* Short task 1
Answer these questions using the Bilbao travel piece.
(a) Which presenter's series inspired the trip to Northern Spain?
(b) How many Michelin starred restaurants did the couple book?
(c) What did they order at the outside table on their first evening?
* Short task 2
From the Bilbao travel piece, extract the passage that opens with the words "View across the" and closes with "of the river.", copying it word for word.

How do you choose your holidays? Are you someone who likes to return to a place of beloved memories or do you prefer to explore different places to make new ones? For me it depends on how adventurous or curious I am feeling. And to be fair also just how busy life has been. Whether we go for a buzzy city break in a familiar favourite like New York, or find somewhere warm with a pool, near a white sandy beach or both, there’s always one common consideration, the food.
This time, when we were planning our two-week break, we decided to try somewhere neither of us had been. My husband and I are both fans of Fred Sirieix, particularly enjoying his Remarkable Places to Eat series. Inspired by his visit to Northern Spain, with its culinary reputation beckoning, we thought why not make food the consideration. In anticipation of big birthdays on the horizon for us both this year, we went the whole hog and booked not one, but two Michelin starred restaurants for that extra special foodie experience.

View across the river – Bilbao
Bilbao’s Skyline and Spirals
As we flew into Bilbao for our first week, I had no idea what to expect. Much like starting a new book where I ignore the blurb and dive straight into reading the story itself, I much prefer to let events unfold and views appear. Our taxi from the airport approached the city through the verdant mountains. It felt like we were at the top of a helter-skelter, spiralling down in ever decreasing circles. More and more buildings came into view, clinging to the slopes in clusters before the man-made structures dominated the skyline and lined themselves up in orderly rows on the banks of the river.
Our hotel sat on the other side of the water, near one of the many bridges close to the old town and opposite the indoor food market, the flavours of which were something we intended to savour later in the week. That first evening we headed for a Pintxos bar in the main square, one which had been highly rated on Tripadvisor. Whilst it can be a little hit and miss to rely on other people’s opinions, after a long day of travelling we were hungry and thirsty, so a popular place seemed like a good option. We rounded the corner through a pillared opening to be hit by a wall of voices bouncing round the covered cloister-like corridors. It was a Saturday evening, packed with locals and tourists alike. Inside, even more bodies jostled to order food at the bar. We nabbed a table outside, under the large parasols, which extended out and borrowed space from the cobbled square, and ordered a Pintxos selection and beers.

* Dataset content
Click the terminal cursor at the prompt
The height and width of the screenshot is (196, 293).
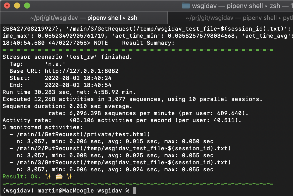click(x=134, y=190)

* Exercise solution 1
(a) Fred Sirieix, with his Remarkable Places to Eat series.
(b) Two.
(c) A Pintxos selection and beers.

* Exercise solution 2
View across the river – Bilbao
Bilbao’s Skyline and Spirals
As we flew into Bilbao for our first week, I had no idea what to expect. Much like starting a new book where I ignore the blurb and dive straight into reading the story itself, I much prefer to let events unfold and views appear. Our taxi from the airport approached the city through the verdant mountains. It felt like we were at the top of a helter-skelter, spiralling down in ever decreasing circles. More and more buildings came into view, clinging to the slopes in clusters before the man-made structures dominated the skyline and lined themselves up in orderly rows on the banks of the river.